Brain tumour is the result of an abnormal growth of cells in the brain tissues. The tumours may be benign or cancerous.
Cancerous tumours are known to be primary, if they originate in the brain itself. In some cases, cancer cells that have originated in some other organ of the body may spread to the brain, thus causing a brain tumor. These are known as secondary or metastatic brain tumours.
The type and nature of the tumour, its size, and the precise tissue or area of the brain that has been affected, are some of the factors considered while determining the appropriate treatment options to deal with this problem. These options may include the use of surgery, chemotherapy, radiation therapy, radiosurgery, etc.
Brain Tumour Surgery Facts
Surgery is considered to be a good option, in cases where the tumour has formed at a location that is easily accessible through surgical techniques. Here, the surgeon would be able to cover as much ground as possible in removing the tumour. The work becomes easier if the tumour is small, as it can be completely detached from the surrounding brain tissue.
However, this does not happen in all cases. Some surgical procedures may become risky when the tumour is located in a complex or sensitive part of the brain.

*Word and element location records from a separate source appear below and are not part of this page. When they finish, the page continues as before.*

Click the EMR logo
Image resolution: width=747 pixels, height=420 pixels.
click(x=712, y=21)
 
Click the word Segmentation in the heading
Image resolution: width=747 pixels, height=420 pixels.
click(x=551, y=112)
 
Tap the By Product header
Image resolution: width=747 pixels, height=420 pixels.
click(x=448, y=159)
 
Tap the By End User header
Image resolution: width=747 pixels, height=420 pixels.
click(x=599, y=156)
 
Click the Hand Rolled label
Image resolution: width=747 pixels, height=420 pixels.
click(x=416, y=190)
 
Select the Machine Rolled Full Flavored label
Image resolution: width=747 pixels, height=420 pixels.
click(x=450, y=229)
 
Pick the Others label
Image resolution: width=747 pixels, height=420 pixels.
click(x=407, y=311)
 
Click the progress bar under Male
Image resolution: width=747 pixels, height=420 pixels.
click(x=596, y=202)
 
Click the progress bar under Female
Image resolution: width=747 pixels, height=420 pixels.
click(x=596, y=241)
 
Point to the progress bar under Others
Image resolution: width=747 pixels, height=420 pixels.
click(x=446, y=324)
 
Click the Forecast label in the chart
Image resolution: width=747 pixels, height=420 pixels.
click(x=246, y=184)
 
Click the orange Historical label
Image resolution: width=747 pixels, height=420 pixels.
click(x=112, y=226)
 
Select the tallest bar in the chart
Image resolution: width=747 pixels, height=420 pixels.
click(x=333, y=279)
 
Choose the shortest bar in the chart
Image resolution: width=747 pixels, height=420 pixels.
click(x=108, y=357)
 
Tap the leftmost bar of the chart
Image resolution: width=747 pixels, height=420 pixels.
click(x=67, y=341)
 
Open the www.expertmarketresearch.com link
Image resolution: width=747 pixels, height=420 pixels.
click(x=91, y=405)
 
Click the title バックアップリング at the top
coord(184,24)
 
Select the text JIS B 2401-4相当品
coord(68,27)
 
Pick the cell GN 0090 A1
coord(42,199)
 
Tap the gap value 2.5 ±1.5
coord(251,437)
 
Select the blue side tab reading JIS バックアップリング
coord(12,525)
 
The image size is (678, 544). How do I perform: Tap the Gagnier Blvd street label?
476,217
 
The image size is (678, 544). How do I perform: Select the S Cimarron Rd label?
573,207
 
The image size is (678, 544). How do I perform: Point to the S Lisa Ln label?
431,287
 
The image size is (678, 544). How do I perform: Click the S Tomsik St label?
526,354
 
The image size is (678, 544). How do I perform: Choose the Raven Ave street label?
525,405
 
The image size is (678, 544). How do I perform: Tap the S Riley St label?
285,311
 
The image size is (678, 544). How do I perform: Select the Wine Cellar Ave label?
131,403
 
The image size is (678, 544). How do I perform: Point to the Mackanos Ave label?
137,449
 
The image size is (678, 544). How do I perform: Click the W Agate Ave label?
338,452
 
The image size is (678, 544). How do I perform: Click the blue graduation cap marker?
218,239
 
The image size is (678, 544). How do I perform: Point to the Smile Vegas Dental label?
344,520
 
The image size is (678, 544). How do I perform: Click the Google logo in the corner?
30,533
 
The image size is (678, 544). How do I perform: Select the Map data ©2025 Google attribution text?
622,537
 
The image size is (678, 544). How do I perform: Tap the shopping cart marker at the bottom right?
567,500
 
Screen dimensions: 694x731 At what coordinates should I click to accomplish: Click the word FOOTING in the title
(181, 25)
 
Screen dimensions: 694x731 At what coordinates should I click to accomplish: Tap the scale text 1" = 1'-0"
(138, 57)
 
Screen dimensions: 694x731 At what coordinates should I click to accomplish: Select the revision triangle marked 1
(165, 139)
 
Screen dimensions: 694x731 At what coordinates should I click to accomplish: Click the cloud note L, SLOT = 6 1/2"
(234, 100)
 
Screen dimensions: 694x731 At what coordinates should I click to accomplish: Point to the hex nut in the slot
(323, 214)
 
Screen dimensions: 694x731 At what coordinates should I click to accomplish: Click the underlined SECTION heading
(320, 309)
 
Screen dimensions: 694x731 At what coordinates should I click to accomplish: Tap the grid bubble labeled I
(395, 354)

In such a case, the surgeon will attempt to remove as much of the mass permissible, after which, the procedure may threaten the safety of the patient.
Complications related to brain tumour surgery
- A common side effect or complication that may be noticed in patients having undergone a brain tumour surgery is headache which makes the patient uncomfortable.
- The nature of the complication depends on the location of the tumour in the brain. For instance, if the tumour is near the nerves that connect the eyes to the brain, and the surgery was done at the same place, then the chances are high that the person may lose his vision.
- In some cases, the surgical treatment may have its impact on the cognitive abilities of the patient. He/she may face difficulty in speaking, thinking, or may even have a change in personality.
- Movement and breathing pattern may also be affected.
- Infection and bleeding may occur at the site of surgery, in certain cases.
- One may experience the onset of seizures.
- One worrisome complication that may occur post surgery is edema. This condition refers to the accumulation of fluid. In this case, the fluid may be the cerebrospinal fluid or blood that may build up in the brain. To deal with this, the surgeon may recommend another surgery, in order to drain the fluid.
The occurrence and severity of these complications varies significantly with each individual case. It is highly recommended to seek appropriate professional consultation of a neurologist
before deciding whether to opt for a brain surgery or not. The concerned doctor can accurately weigh the pros and cons in your particular case, after considering the relevant parameters like age, medical history, tumour size, etc.